START Excerpted records
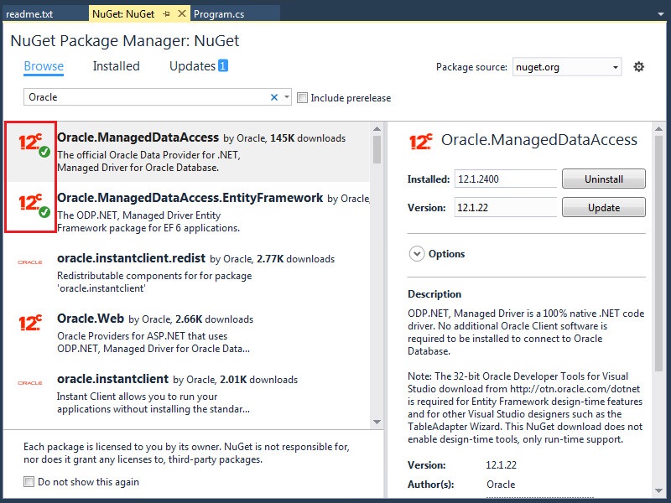Switch to the Installed tab

[x=116, y=65]
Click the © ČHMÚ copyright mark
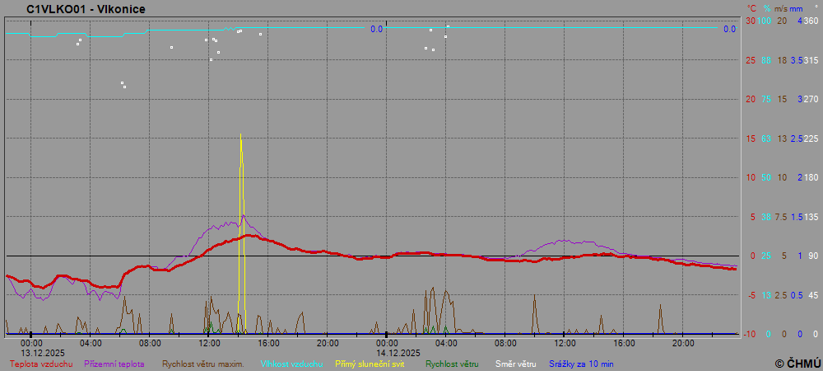The width and height of the screenshot is (823, 371). point(797,363)
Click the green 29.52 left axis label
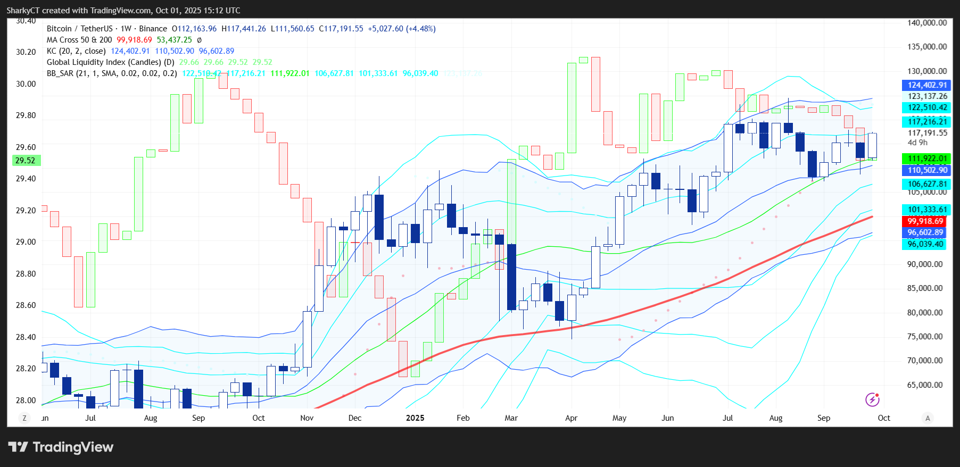This screenshot has width=960, height=467. tap(26, 161)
END Excerpted records
### Try it
Reproduce the lines from the one with "Click the © ČHMÚ copyright mark" through the end of the data, keeping both end lines, adding nothing, and dropping any pictures.

### Expected answer
Click the © ČHMÚ copyright mark
The width and height of the screenshot is (823, 371). point(797,363)
Click the green 29.52 left axis label
This screenshot has width=960, height=467. tap(26, 161)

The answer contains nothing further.